Correct the description first
When a Muslim friend says you worship three gods, the first move is not to defend the Trinity; it is to correct the description. Christians do not worship three gods. The Athanasian Creed (5th c., long predating Islam) explicitly rejects tritheism: we worship one God in Trinity, and Trinity in unity, neither confounding the persons nor dividing the substance. The Bible begins with Hear, O Israel: the Lord our God, the Lord is one (Deuteronomy 6:4) and never lets that go. Paul confesses one God, the Father... and one Lord, Jesus Christ (1 Corinthians 8:6) in the same sentence. Three gods is what the Qurʼān (Q 5:73) and your Muslim friend correctly reject. Christians reject it too.
Distinguish *person* from *being* in plain English
The Trinity is one God in three persons. One God and three gods are not the same as one person and three persons. The doctrine is that the one divine being eternally exists as Father, Son, and Holy Spirit — three distinct persons in mutual relationship, not three separate beings. A weak analogy: a single human being can be a father, a son, and a husband simultaneously — three relationships, one person. The Trinity inverts the analogy: three persons, one being. None of the analogies is perfect; the doctrine is mystery. But the category of person ≠ being is the move that opens the conversation. I am one being. The Trinity is three persons in one being. That sentence, said slowly, is more than half the work.

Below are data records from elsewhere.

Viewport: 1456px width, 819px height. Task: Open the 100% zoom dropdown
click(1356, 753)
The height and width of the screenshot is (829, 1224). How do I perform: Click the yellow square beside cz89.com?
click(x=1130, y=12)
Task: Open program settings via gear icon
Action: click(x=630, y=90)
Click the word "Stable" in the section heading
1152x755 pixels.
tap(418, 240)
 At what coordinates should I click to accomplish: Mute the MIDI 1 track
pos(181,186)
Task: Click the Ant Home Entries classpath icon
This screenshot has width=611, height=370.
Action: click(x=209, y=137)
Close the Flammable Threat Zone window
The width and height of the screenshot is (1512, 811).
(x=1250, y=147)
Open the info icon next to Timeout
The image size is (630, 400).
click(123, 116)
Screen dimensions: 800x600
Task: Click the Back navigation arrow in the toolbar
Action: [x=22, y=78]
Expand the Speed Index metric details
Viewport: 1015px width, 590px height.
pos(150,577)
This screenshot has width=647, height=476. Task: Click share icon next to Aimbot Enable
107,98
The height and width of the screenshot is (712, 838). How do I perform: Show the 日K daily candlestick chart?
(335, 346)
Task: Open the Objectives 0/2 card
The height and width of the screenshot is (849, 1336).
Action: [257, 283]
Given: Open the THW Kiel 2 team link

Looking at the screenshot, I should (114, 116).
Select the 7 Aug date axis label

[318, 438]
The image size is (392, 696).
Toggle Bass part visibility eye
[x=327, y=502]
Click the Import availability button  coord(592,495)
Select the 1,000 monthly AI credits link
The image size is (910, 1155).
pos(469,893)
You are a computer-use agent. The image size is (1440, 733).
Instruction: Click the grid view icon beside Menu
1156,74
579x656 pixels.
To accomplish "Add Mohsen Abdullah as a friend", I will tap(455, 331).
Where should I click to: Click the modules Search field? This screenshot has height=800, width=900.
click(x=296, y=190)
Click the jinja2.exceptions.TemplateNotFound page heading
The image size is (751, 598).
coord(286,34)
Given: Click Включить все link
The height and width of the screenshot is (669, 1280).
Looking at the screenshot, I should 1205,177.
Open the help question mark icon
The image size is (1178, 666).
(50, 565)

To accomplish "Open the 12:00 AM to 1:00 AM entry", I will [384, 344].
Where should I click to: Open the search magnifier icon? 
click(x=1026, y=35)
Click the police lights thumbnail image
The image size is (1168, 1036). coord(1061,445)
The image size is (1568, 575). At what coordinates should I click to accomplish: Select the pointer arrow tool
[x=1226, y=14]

Connect the Trinity to the gospel — *God is love*
The Trinity is not a puzzle Christians defend reluctantly. It is the metaphysical ground of God is love (1 John 4:8). If God were eternally solitary, love would be something he became when he created. On the Trinity, the Father has eternally loved the Son in the Spirit — Father, you loved me before the foundation of the world (John 17:24). Christian love does not flow from a solitary God who occasionally exhibits it; it flows from the eternal Father-Son love spilling outward in creation and redemption. For a Muslim friend who has known Allah is the Loving One (al-Wadūd) but has wondered toward whom did Allah eternally love? — the Trinitarian answer is the Father has eternally loved the Son. That answer is not a Christian innovation; it is what the New Testament says God actually is.
Worked example
The moment
A respectful Muslim friend says, I just cannot understand how you Christians believe in three gods. Why do you not just believe in one God like us?
What you might say
"You are right that three gods would be wrong, and I want to start by saying clearly: Christians do not worship three gods. The Bible begins with the Lord our God, the Lord is one and never lets that go. The Trinity is the claim that the one God exists eternally as Father, Son, and Holy Spirit — three persons in one being. Person and being are different categories. May I show you what we actually mean from John 1?"
Why this works
The answer corrects the description (no tritheism), affirms the friend's monotheistic concern (the Bible is on the same page about one God), names the person ≠ being distinction in plain English, and offers a passage to read together rather than a debate.
Watch out for
- Defending the Trinity before correcting the description. Most Muslim objections are to tritheism — which Christians also reject.
- Reaching for analogies (water/ice/steam, three-leaf clover, sun/light/heat) too quickly. Every analogy is imperfect; lead with person ≠ being in plain English.
- Treating the Trinity as a defensive burden rather than the gospel's metaphysical heart.